If you order a beer from a bar next year, there is a chance its bubbles could have been manufactured using carbon dioxide extracted from the Bass Strait seabed.
The largest gas producer in southern Australia on Friday announced it would build a plant to recycle and purify carbon dioxide (CO2) extracted from industrial gas to use in the food and beverage industry.
Treating and purifying carbon dioxide extracted from the gas means it can be used in carbonated drinks such as beer.
Esso Australia, which extracts gas from Bass Strait for households along the east coast, has partnered with Air Liquide Australia to build the manufacturing facility at its Longford site near Sale, about three hours east of Melbourne.
Its 23 offshore oil and gas platforms off the coast of Gippsland are a joint venture between Esso, which is owned by multinational Exxon Mobil, and mining giant BHP, and currently supplies about 20 per cent of the eastern Australia gas market.
Repurposing part of decarbonising plan
Esso Australia said the move to repurpose carbon dioxide would lower its carbon footprint as it attempted to meet the targets set by the Paris international climate change agreement, and would drop its "flaring intensity" by 35 per cent by 2025.
Esso has a gas conditioning plant at Longford, which extracts carbon dioxide from the gas, but it is currently released into the atmosphere via the flaring process.

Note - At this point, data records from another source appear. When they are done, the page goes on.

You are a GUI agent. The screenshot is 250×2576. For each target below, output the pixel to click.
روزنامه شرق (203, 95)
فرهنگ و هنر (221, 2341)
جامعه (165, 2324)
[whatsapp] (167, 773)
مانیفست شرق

"We extract CO2 out of our gas stream, and that CO2 is vented," Exxon Mobil Australia chairman Dylan Pugh said.
"So what we're going to be doing is taking some of that potentially vented CO2, bring it into a pipeline and bring it over to the Air Liquide purification plant for processing."
From waste product to beer bubbles
Air Liquide Australia managing director Tim Kehoe said the purification and liquidation process would allow the carbon dioxide to be used for the carbonisation of drinks, food processing, water treatment and in the medical industry.
"So it's repurposed — effectively what would otherwise be a waste product turns into a beneficial product," he said.
"We've got CO2 plants in every state of Australia, but this will be our newest.
"This will be our most technologically advanced and our most efficient plant."
Construction of the new processing facility will start soon, and it is expected to be fully operational at the start of next year, creating about 60 construction jobs.
But it is unclear how many long-term roles will be created at the site.
"A lot if it [will be] automated, but there will be at least two operators at the plant," Mr Kehoe said.